In my experience meeting in cofee shops is good if it's 5 people if more better do something where there is more freedom of movement and interaction.

P.S - i remember trying to meet up with a group but was caught up with stuffs... watever in future.


----------



## AngeGaLo (Apr 8, 2010)

Hi, I am new in Dubai and looking forward to meet people and make new friends. Are you still planning a meeting?


----------



## Yoga girl (Oct 19, 2008)

AngeGaLo said:


> Hi, I am new in Dubai and looking forward to meet people and make new friends. Are you still planning a meeting?
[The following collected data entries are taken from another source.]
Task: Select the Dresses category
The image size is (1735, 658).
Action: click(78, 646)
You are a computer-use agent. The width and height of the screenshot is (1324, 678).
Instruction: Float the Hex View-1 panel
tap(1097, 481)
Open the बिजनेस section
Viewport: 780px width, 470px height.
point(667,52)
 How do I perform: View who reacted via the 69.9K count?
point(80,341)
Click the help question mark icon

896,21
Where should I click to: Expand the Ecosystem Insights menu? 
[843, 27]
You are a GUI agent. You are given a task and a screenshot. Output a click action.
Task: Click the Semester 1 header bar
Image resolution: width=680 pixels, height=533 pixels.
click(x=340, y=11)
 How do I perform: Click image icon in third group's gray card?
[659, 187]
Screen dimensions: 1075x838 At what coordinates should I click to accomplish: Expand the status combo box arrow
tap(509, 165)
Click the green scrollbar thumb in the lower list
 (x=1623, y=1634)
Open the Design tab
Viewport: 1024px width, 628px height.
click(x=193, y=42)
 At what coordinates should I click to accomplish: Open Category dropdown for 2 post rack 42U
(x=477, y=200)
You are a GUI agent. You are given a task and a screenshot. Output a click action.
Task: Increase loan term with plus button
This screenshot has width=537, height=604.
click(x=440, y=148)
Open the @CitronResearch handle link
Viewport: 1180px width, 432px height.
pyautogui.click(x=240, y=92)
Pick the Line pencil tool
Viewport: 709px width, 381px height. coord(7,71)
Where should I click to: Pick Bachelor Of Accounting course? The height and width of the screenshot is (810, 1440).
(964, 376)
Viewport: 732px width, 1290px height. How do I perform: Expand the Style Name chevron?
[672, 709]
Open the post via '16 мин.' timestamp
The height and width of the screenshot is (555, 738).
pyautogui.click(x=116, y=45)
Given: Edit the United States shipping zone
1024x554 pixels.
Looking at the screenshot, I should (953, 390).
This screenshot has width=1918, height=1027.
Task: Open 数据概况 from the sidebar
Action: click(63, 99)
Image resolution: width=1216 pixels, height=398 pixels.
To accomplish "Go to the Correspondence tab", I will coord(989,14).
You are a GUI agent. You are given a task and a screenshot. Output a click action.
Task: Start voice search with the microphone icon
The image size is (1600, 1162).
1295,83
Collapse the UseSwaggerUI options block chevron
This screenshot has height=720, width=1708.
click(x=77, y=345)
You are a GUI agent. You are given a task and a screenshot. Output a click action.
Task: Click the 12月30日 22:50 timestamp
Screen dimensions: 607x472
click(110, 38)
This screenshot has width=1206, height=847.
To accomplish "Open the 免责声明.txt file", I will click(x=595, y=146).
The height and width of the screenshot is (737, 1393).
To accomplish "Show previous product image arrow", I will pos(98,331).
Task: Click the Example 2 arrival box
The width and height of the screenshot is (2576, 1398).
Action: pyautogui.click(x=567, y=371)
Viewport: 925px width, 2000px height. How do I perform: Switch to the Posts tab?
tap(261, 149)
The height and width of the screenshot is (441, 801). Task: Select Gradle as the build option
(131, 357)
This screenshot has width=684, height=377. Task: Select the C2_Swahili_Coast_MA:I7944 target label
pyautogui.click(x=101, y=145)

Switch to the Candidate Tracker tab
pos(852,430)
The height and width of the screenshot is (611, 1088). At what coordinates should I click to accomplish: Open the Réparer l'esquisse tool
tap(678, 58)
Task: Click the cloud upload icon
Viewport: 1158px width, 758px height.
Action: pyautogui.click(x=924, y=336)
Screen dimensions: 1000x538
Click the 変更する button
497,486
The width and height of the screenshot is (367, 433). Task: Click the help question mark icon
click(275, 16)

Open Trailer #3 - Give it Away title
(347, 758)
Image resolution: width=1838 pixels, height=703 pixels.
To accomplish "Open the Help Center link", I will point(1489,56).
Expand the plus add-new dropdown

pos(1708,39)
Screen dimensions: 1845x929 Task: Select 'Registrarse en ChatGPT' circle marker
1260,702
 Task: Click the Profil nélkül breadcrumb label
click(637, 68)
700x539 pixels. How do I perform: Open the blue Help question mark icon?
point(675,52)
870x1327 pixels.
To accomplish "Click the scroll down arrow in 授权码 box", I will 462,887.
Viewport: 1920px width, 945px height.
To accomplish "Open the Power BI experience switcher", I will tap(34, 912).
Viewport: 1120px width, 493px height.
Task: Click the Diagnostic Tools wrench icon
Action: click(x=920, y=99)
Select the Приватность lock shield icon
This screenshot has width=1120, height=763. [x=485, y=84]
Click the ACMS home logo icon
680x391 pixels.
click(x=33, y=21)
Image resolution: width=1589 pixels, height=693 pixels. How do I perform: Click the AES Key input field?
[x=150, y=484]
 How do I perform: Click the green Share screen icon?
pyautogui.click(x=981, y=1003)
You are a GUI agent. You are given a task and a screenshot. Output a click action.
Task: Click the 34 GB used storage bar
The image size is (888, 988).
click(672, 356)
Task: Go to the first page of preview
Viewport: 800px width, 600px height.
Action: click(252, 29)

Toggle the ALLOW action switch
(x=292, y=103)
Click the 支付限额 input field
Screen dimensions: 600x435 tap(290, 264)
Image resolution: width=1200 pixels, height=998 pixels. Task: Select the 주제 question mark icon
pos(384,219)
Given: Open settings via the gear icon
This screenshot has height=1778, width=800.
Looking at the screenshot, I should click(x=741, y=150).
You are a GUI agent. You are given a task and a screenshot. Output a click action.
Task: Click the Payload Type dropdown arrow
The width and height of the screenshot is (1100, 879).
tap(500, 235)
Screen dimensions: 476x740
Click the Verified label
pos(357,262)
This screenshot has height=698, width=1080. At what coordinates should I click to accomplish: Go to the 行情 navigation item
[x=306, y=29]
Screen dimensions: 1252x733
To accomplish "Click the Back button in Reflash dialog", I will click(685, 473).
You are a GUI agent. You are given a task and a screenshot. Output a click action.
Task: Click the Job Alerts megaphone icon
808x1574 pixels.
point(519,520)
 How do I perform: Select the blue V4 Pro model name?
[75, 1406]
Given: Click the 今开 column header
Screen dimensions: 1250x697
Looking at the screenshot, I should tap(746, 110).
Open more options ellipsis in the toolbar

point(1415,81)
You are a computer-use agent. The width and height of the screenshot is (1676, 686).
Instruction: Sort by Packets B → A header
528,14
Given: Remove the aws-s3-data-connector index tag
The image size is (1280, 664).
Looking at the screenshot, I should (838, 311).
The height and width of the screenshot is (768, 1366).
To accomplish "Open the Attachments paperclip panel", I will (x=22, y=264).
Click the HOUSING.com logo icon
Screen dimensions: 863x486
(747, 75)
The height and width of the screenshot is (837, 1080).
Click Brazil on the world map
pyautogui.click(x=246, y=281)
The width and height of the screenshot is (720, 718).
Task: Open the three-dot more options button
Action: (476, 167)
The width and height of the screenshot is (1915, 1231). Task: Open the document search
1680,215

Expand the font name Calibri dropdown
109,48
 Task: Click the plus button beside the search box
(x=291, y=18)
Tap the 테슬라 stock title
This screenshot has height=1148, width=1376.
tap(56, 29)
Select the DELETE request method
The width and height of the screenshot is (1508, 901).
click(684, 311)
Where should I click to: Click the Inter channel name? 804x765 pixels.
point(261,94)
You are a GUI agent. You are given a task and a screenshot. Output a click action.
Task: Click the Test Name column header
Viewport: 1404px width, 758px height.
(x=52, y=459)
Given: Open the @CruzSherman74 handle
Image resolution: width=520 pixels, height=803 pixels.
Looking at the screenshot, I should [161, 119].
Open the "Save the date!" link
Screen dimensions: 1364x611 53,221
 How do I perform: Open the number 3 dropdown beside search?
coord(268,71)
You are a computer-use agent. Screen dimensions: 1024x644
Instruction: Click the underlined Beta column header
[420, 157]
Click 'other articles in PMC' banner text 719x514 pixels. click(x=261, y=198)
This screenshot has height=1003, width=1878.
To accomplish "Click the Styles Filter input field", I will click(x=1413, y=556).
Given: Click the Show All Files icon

Hi there. Welcome to Dubai. Nothing much happened here as among other things I started this thread but got too busy. But do check out a separate thread called SPanish speakers in Dubai. There is another Mexican girl there and we will be organising more outings soon!


----------



## AngeGaLo (Apr 8, 2010)

Yoga girl said:


> Hi there. Welcome to Dubai. Nothing much happened here as among other things I started this thread but got too busy. But do check out a separate thread called SPanish speakers in Dubai. There is another Mexican girl there and we will be organising more outings soon!



Actually, I checked that thread already and miss the meeting…my bad. 

Thanks


----------



## rjs80 (Jun 23, 2009)

AngeGaLo said:


> Hi, I am new in Dubai and looking forward to meet people and make new friends. Are you still planning a meeting?


If anyone wants to meet up for drinks, can I suggest next Tuesday, Ladies night, or the following weekend?


----------



## Annjo (Apr 16, 2010)

Gurls.. can you count me in too.....? my lil man might come too ( got no nanny and hub works full time ) I can do the day times... but again majority wins  

keep us posted Yogagirl


----------



## Yoga girl (Oct 19, 2008)

It's been a bit hectic for me recently and I havent even been on the forum much.
How about we do a girl's night out next week? Any day from Wednesday next week works for me...


----------



## KatharineH (Oct 31, 2009)

Just caught this thread - great idea Yoga girl! I've found it really hard to meet people away from work here - a girlie meet up would be great. A cheeky couple during the week always goes down well!


----------



## vanstan (Feb 17, 2010)

I'm moving over in August and will definately be up for any social gatherings!!!!  Still quite a while to go though.....!


----------



## Yoga girl (Oct 19, 2008)

I propose next week on Wednesday. That should give plenty of advance notice to everyone to plan around. Location somewhere around the Marina/JBR area!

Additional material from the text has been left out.